Exercise details:
Give the records below again exactly, and exclude each picture.
= = = = =
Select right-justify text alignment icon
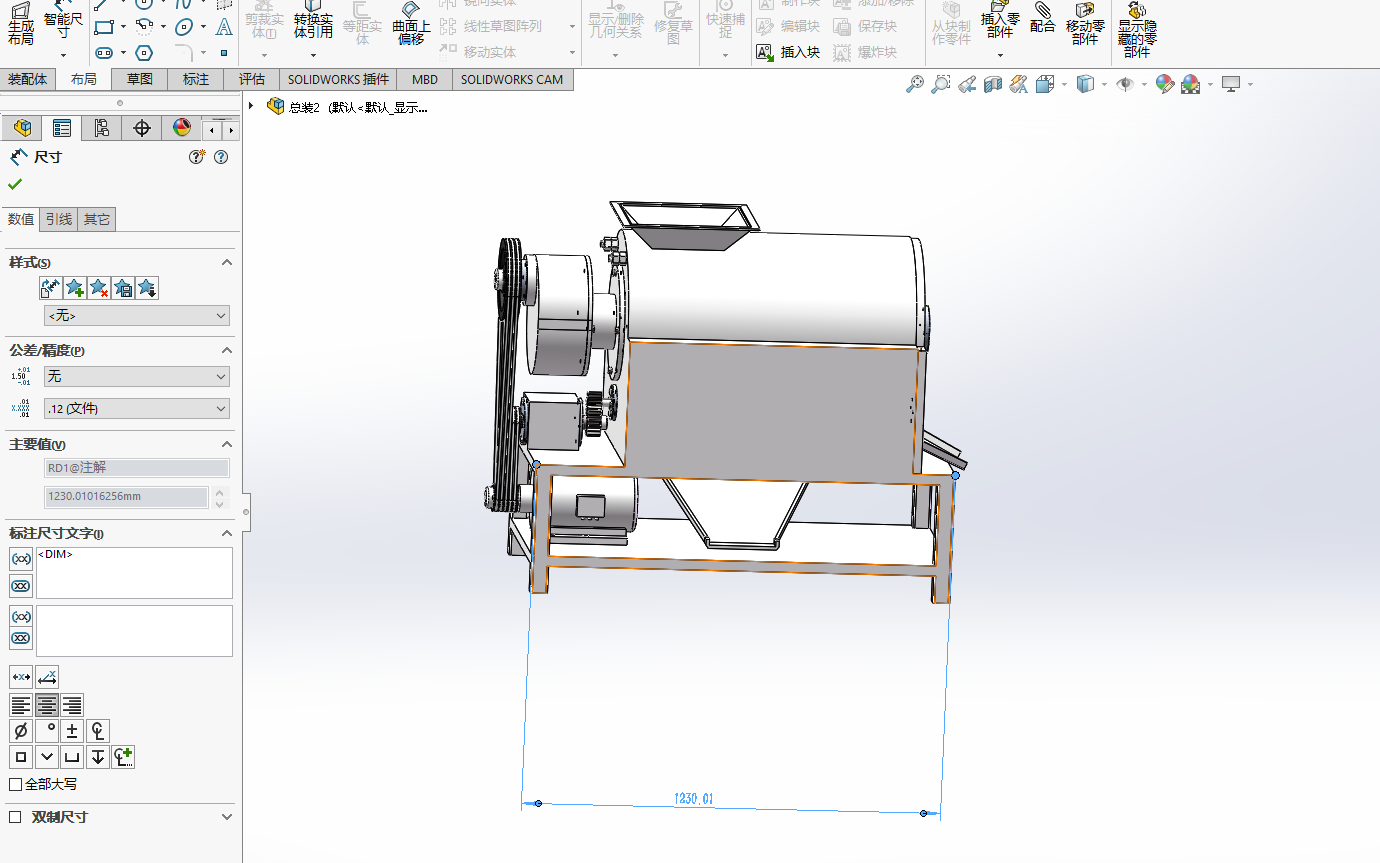The image size is (1380, 863). pos(72,705)
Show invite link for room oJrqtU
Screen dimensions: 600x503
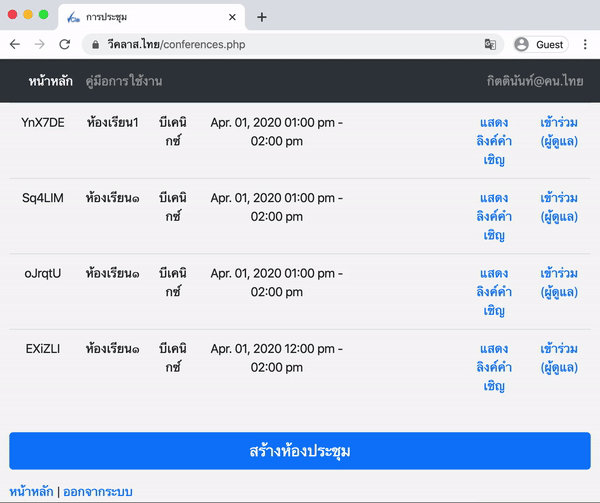click(x=493, y=292)
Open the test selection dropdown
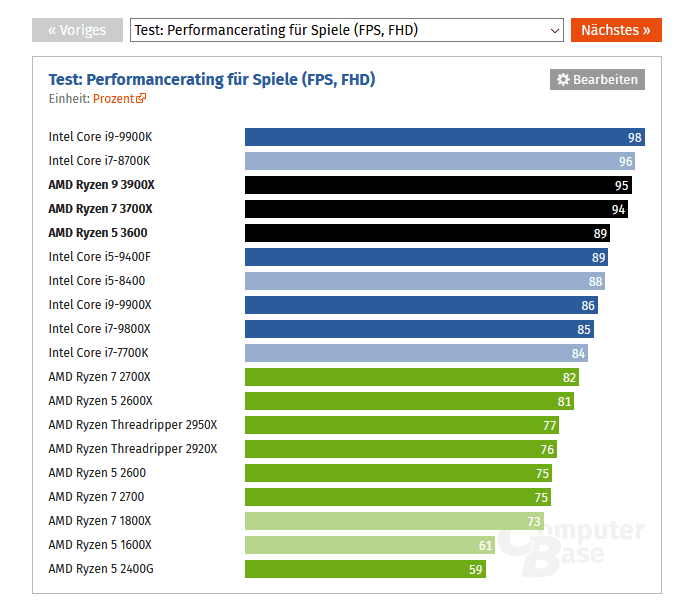This screenshot has height=610, width=692. pyautogui.click(x=347, y=30)
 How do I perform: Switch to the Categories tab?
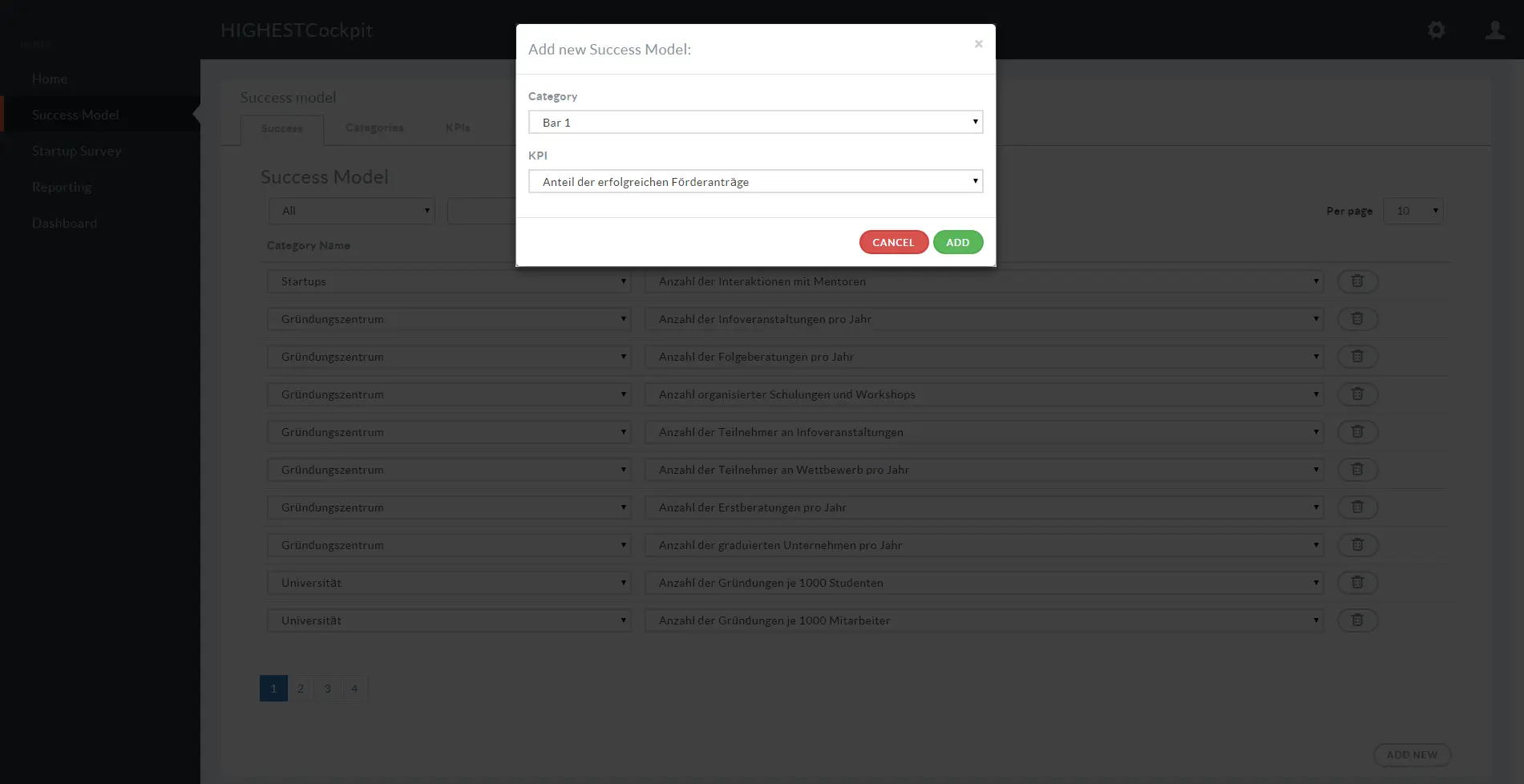(374, 128)
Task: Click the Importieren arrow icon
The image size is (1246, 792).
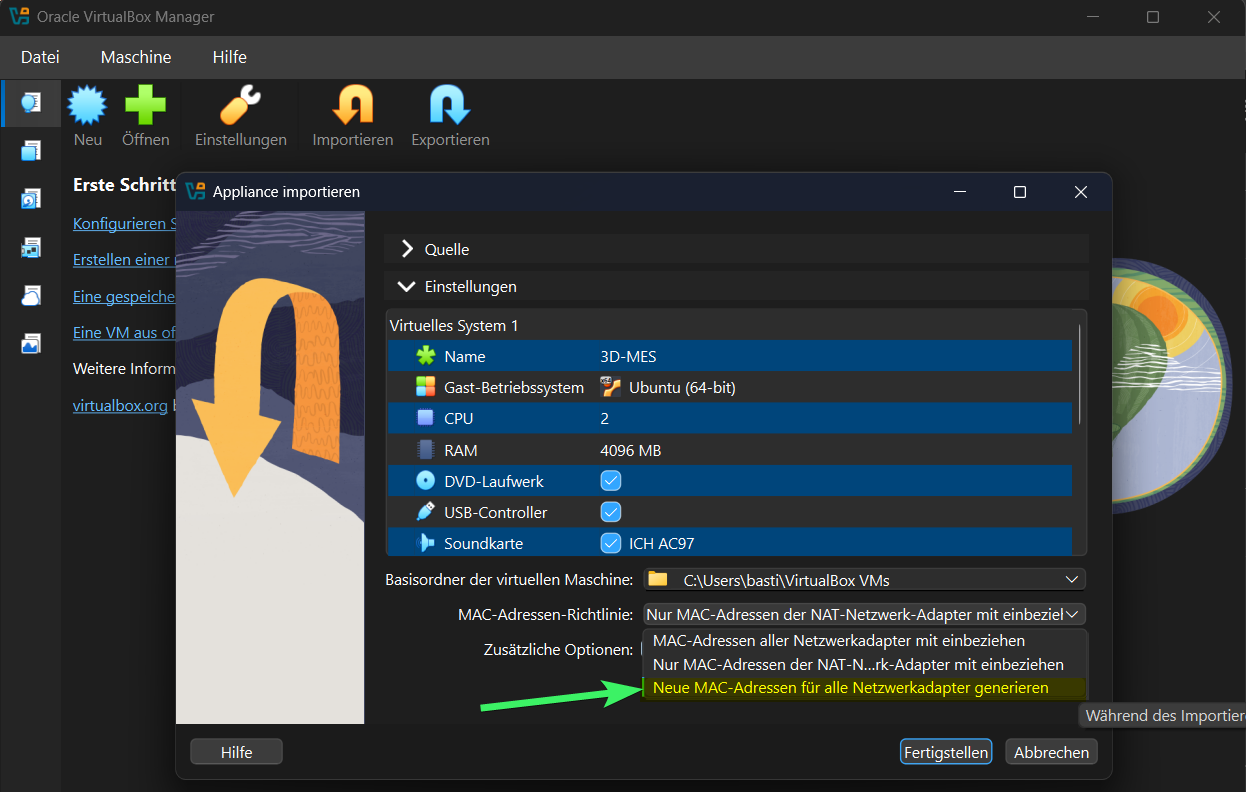Action: click(352, 105)
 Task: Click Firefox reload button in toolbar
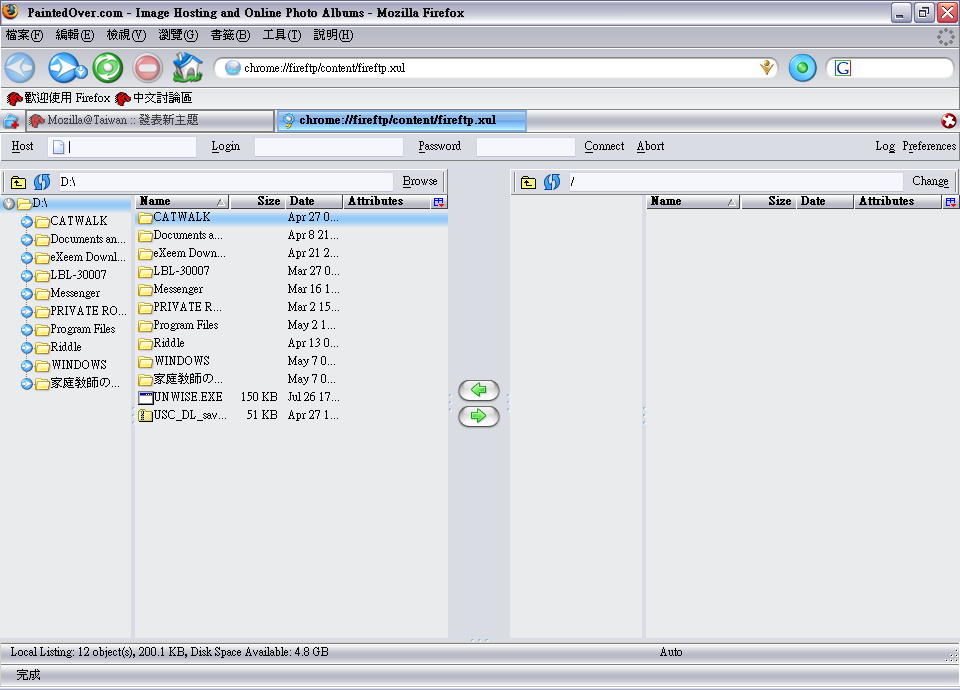107,68
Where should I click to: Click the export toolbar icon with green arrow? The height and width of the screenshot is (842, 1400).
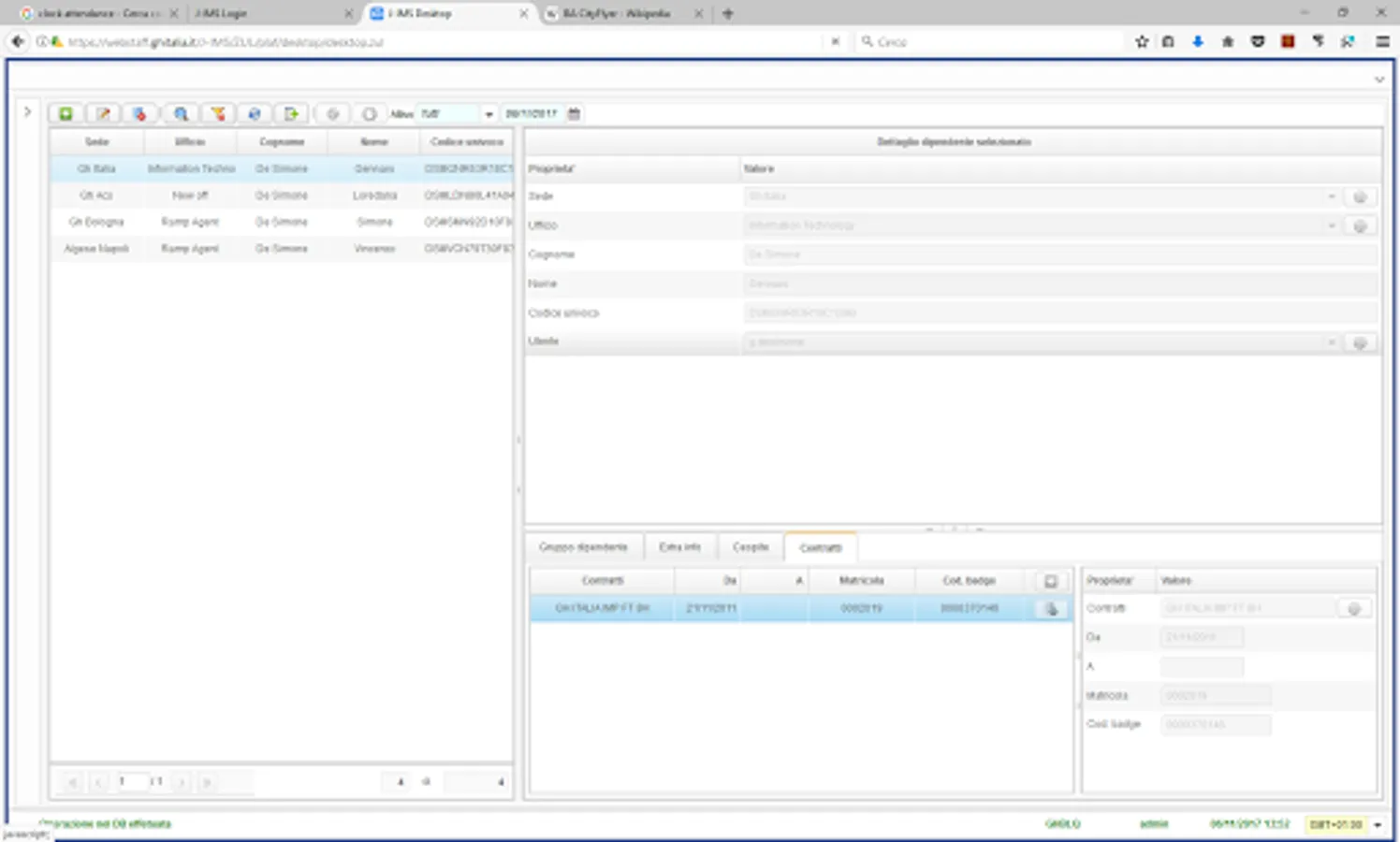[x=291, y=114]
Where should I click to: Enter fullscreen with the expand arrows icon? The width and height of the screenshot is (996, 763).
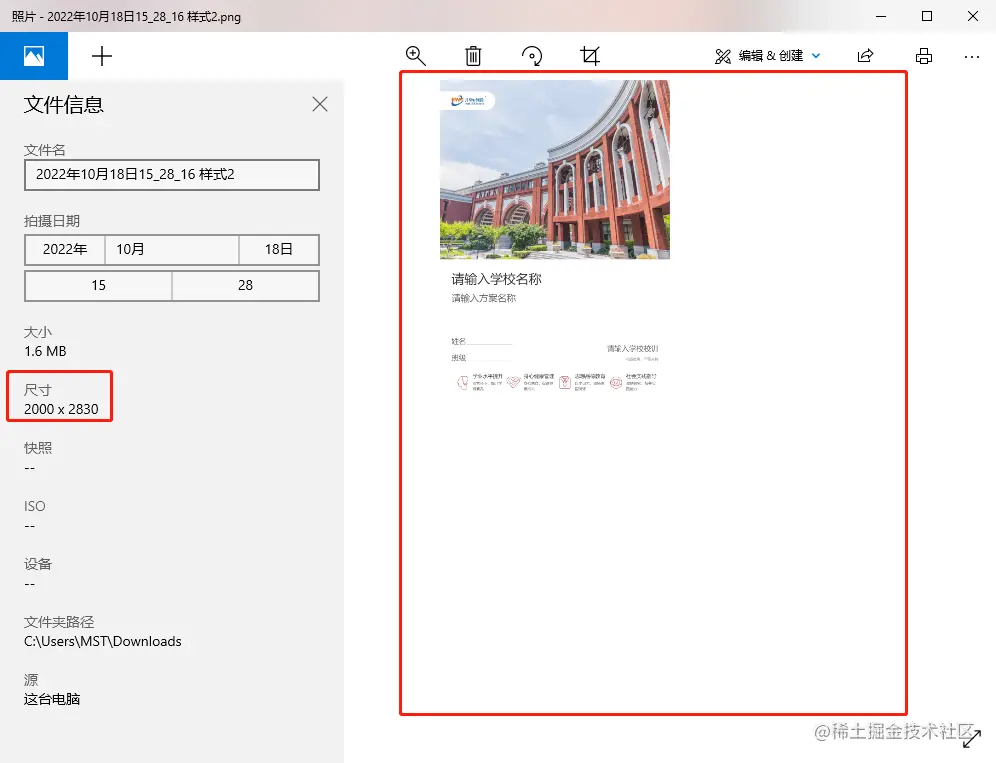971,739
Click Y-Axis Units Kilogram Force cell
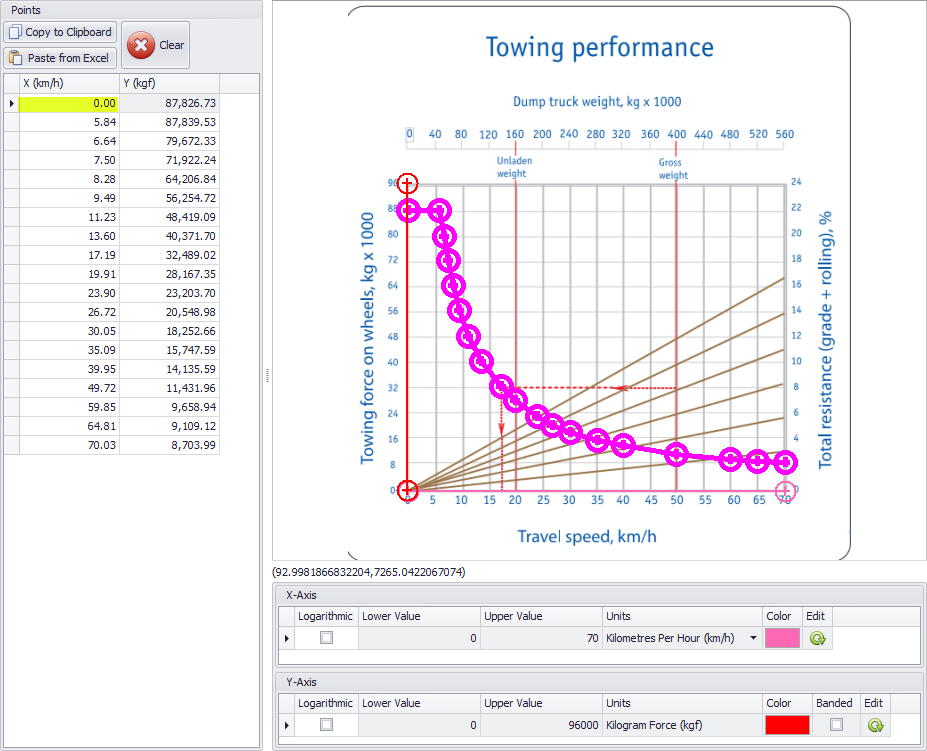Screen dimensions: 927x751 click(681, 725)
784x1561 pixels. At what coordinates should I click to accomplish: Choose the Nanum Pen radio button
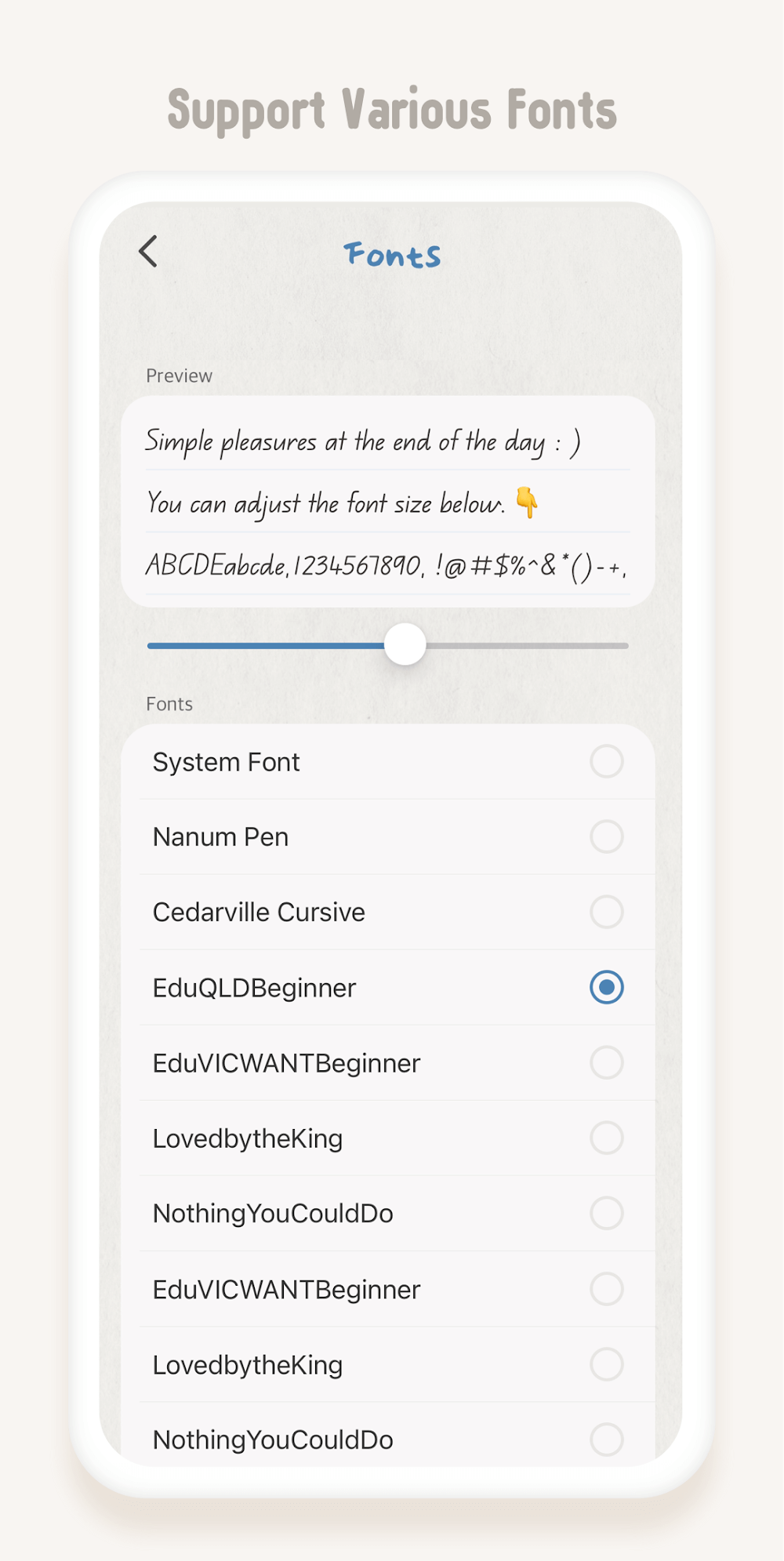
= = = = =
Solution:
Select right-justify text alignment icon
The image size is (1380, 863). pos(72,705)
Show invite link for room oJrqtU
Screen dimensions: 600x503
click(x=493, y=292)
Open the test selection dropdown
This screenshot has height=610, width=692. pyautogui.click(x=347, y=30)
 How do I perform: Switch to the Categories tab?
(374, 128)
Task: Click the Importieren arrow icon
The image size is (1246, 792).
Action: click(352, 105)
 Task: Click Firefox reload button in toolbar
107,68
Where should I click to: Click the export toolbar icon with green arrow? The height and width of the screenshot is (842, 1400).
[x=291, y=114]
Where should I click to: Enter fullscreen with the expand arrows icon? The width and height of the screenshot is (996, 763).
971,739
Click Y-Axis Units Kilogram Force cell
Screen dimensions: 927x751 click(681, 725)
784x1561 pixels. At what coordinates should I click to accomplish: Choose the Nanum Pen radio button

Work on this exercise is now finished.